Merhaba, Yeşil Büyüme'nin Haftalık Bülteni'ne hoş geldiniz. Sürdürülebilirlik alanında çabalar somutlaşır ve yoğunlaşırken siz de olan biteni yakından takip edin. Keyifli okumalar!

Bu bültende ele aldığımız başlıca konular şu şekilde;

  • Şirketler Sürdürülebilirlik Raporlamasına Ne Kadar Hazır?: Accenture Anketi

  • CDP Kapsam-3 Emisyonlara Dair Bir Rapor Yayımladı

  • AB'nin Sürdürülebilirlik Finansmanı Hamleleri

  • Avrupa Parlamentosu Dijital Ürün Pasaportu (DPP)'nun Tekstil Sektöründe Kullanılabilmesi için Bir Rapor Yayımladı

  • AB, İçten Yanmalı Araç Yasağını Revize Edebilir

KURUMSAL SÜRDÜRÜLEBİLİRLİK

Şirketler Sürdürülebilirlik Raporlamasına Ne Kadar Hazır?: Accenture Anketi

Sürdürülebilirlik raporlaması temelde bir organizasyonun sürdürülebilirlik konularını kendi stratejilerine ne seviyede entegre ettiğini ve edeceğini gösterir. Bildirimleri şirketlerin kendilerine ve sektörlerine tuttukları bir ayna olarak görecek olursak, konunun sadece risk ve fırsatları bildirmekten öte, sürdürülebilirliği bir fırsat olarak görüp gerekli tedbirleri almakla ilgili olduğunu söyleyebiliriz.

Küresel profesyonel hizmetler şirketi Accenture geçtiğimiz hafta bu konuya açıklık getiren ve ESG raporlamasının şirketlerin iş yapış biçimlerine ne seviyede entegre edildiğini irdeleyen bir çalışma yayımladı (indirme linki). Rapora göre büyük şirketlerdeki finans yöneticilerinin yalnızca beşte biri, sürdürülebilirlikle ilgili riskler ve fırsatlar hakkında raporlama ve güvence gereksinimlerini karşılamaya hazır olduklarını düşünüyor. Buna karşılık, büyük çoğunluk önümüzdeki birkaç yıl içinde sürdürülebilirlik raporlama gereksinimlerinin artacağını öngörüyor ve daha hazırlıklı yöneticiler, sürdürülebilirliği şirketleri için bir fırsat olarak görme eğiliminde olduklarını belirtiyor.

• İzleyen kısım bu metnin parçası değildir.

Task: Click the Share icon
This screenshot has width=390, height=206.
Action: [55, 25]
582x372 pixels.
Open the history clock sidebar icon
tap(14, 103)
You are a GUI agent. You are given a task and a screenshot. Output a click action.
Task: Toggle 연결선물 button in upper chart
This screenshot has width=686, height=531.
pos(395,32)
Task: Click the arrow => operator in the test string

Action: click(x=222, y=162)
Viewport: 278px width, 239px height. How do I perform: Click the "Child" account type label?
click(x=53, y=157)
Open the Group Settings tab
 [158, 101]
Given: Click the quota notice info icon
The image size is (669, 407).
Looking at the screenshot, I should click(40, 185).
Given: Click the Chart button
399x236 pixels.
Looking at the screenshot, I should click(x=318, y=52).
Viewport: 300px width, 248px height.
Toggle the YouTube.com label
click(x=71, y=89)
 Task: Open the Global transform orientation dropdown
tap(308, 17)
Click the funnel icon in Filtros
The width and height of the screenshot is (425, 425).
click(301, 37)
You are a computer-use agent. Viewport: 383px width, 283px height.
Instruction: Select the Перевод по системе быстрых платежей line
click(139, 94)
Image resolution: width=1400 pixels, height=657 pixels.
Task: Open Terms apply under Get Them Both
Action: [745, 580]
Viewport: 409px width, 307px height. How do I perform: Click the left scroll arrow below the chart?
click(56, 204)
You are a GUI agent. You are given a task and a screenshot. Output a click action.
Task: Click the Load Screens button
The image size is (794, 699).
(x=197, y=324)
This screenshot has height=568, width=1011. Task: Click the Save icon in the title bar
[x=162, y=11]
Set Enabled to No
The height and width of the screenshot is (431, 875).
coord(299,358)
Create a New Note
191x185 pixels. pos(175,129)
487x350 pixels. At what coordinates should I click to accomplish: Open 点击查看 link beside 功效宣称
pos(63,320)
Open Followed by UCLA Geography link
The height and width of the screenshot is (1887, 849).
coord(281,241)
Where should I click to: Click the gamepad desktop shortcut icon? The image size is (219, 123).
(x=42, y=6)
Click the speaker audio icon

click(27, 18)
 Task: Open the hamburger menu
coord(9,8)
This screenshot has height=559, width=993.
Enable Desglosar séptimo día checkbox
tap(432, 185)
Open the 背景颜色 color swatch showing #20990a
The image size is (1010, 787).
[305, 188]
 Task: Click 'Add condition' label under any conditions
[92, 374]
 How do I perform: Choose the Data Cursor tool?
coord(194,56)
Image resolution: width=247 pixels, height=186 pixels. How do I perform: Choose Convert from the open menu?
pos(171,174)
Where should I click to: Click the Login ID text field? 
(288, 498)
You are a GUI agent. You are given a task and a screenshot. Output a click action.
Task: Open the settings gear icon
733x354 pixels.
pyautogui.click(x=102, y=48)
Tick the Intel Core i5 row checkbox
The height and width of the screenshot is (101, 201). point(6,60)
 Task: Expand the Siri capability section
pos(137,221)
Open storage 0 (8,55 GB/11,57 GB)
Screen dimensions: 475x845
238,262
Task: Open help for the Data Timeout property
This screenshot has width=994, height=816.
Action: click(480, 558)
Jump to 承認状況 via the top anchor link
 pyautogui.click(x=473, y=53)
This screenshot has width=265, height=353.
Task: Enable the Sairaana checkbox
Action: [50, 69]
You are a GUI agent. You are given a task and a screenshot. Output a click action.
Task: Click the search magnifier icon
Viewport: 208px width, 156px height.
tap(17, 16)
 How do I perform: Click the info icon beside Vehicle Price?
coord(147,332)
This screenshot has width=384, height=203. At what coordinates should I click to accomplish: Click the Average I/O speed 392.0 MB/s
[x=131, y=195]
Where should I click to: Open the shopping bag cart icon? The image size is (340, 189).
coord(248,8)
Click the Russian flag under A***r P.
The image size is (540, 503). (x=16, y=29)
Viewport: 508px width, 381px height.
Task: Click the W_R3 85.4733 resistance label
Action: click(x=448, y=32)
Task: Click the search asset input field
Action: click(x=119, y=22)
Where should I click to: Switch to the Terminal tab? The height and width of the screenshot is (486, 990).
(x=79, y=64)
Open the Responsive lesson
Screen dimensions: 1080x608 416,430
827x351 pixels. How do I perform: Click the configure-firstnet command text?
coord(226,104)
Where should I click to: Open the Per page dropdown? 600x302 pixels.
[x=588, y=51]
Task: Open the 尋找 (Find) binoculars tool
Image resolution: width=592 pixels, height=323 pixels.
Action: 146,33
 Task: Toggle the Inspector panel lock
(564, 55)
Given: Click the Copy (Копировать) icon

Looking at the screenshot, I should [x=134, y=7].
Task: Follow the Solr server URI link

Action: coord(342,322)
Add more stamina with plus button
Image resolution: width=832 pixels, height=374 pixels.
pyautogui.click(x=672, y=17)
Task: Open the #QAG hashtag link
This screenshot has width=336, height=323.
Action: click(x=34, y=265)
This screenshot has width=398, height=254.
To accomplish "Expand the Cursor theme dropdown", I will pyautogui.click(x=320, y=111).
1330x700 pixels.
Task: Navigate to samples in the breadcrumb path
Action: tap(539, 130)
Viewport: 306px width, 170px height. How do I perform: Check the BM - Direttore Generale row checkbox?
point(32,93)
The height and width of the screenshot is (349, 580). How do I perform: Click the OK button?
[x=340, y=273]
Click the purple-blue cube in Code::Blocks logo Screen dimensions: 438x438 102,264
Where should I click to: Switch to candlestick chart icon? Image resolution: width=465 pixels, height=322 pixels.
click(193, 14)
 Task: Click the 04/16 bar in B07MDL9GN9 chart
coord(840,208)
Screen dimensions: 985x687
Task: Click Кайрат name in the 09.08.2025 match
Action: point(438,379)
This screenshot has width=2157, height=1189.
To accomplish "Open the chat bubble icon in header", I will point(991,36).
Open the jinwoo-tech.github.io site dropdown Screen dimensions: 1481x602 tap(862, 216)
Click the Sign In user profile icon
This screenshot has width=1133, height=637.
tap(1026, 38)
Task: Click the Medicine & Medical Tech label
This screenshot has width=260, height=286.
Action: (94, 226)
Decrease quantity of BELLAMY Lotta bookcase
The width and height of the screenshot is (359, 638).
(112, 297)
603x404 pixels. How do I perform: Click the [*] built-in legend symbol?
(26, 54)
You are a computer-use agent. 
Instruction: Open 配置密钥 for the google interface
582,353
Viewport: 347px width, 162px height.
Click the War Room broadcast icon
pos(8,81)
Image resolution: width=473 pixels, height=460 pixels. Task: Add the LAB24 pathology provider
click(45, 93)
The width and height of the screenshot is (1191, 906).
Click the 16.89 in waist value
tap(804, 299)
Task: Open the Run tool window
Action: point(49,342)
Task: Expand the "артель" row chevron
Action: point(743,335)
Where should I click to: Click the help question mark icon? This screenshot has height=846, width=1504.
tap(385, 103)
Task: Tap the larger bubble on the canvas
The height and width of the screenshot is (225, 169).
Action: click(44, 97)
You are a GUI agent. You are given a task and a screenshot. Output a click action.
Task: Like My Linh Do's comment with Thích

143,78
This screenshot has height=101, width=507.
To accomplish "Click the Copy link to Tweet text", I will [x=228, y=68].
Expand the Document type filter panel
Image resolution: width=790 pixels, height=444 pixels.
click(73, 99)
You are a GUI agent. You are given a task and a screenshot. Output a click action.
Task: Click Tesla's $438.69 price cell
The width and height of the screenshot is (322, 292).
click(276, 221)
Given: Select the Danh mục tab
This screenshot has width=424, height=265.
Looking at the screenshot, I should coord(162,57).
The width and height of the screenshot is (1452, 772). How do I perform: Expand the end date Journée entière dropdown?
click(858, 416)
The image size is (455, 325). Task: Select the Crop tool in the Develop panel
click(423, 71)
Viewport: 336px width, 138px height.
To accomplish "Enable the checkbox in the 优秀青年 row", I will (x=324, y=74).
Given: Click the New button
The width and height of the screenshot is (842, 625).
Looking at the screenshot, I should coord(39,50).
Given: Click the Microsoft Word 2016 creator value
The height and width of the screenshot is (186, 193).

Çalışmada ayrıca, kuruluşların yalnızca uyum sağlamakla kalmayıp, sürdürülebilirlik stratejilerini hızlandırarak rekabet avantajı elde etmek için geliştirmeleri gereken dokuz teknoloji ve yetenek tabanlı yetkinlik de belirlenmiş. Bu yetkinlikler kısaca şu şekilde:

  1. Veri Toplama: Bir kuruluşun ESG veri toplamasını ne ölçüde otomatikleştirdiği.

  2. Veri Kalitesi: Kuruluş içinde otomatik ESG veri kalitesini sağlamak için mevcut olan çerçeve ve kontrollerin varlığı ve gelişmişliği.

  3. Veri Erişilebilirliği ve Entegrasyonu: İş birimleri ve fonksiyonlar arasında entegre bir platform aracılığıyla ESG verilerine erişimin olup olmadığı

  4. Finansal Olmayan KPI'ların Şeffaflığı ve Entegrasyonu: Bir kuruluşun finansal olmayan metriklerinin tanımlanma ve finansal raporlama ile ilişkilendirilme düzeyi.

  5. Analitik ve Tahmin Teknolojisi: ESG verilerini analiz etmek ve tahmin etmek için bir kuruluşun sahip olduğu teknolojinin (üretken yapay zeka) varlığı ve gelişmişliği.

  6. Lider Kadronun ESG Bilgilerini Kullanımı: Liderlerin stratejik karar verme süreçlerinde gerçek zamanlı içgörüler ve özelleştirilebilir veri görselleştirmeleri aracılığıyla ESG bilgilerine nasıl eriştikleri ve kullandıkları.

  7. ESG Faktörlerinin İş Kararlarında Dikkate Alınması: ESG faktörlerinin bir kuruluşun iş stratejileri ve karar verme süreçlerine ne ölçüde entegre edildiği.

  8. Finans Ekibinin ESG Becerileri: Finans fonksiyonu içinde ESG uzmanlığının seviyesi.

  9. Sürdürülebilirlik Ekibinin Finans Becerileri: Sürdürülebilirlik veya ESG ekibi içinde mevcut olan finansal uzmanlığın düzeyi.

Çalışmaya göre bu yetkinlikleri kazanmak için yatırım yapan şirketler ileride sürdürülebilirliğin getireceği rekabet avantajlarından rakiplerine göre daha fazla yararlanabilecekler.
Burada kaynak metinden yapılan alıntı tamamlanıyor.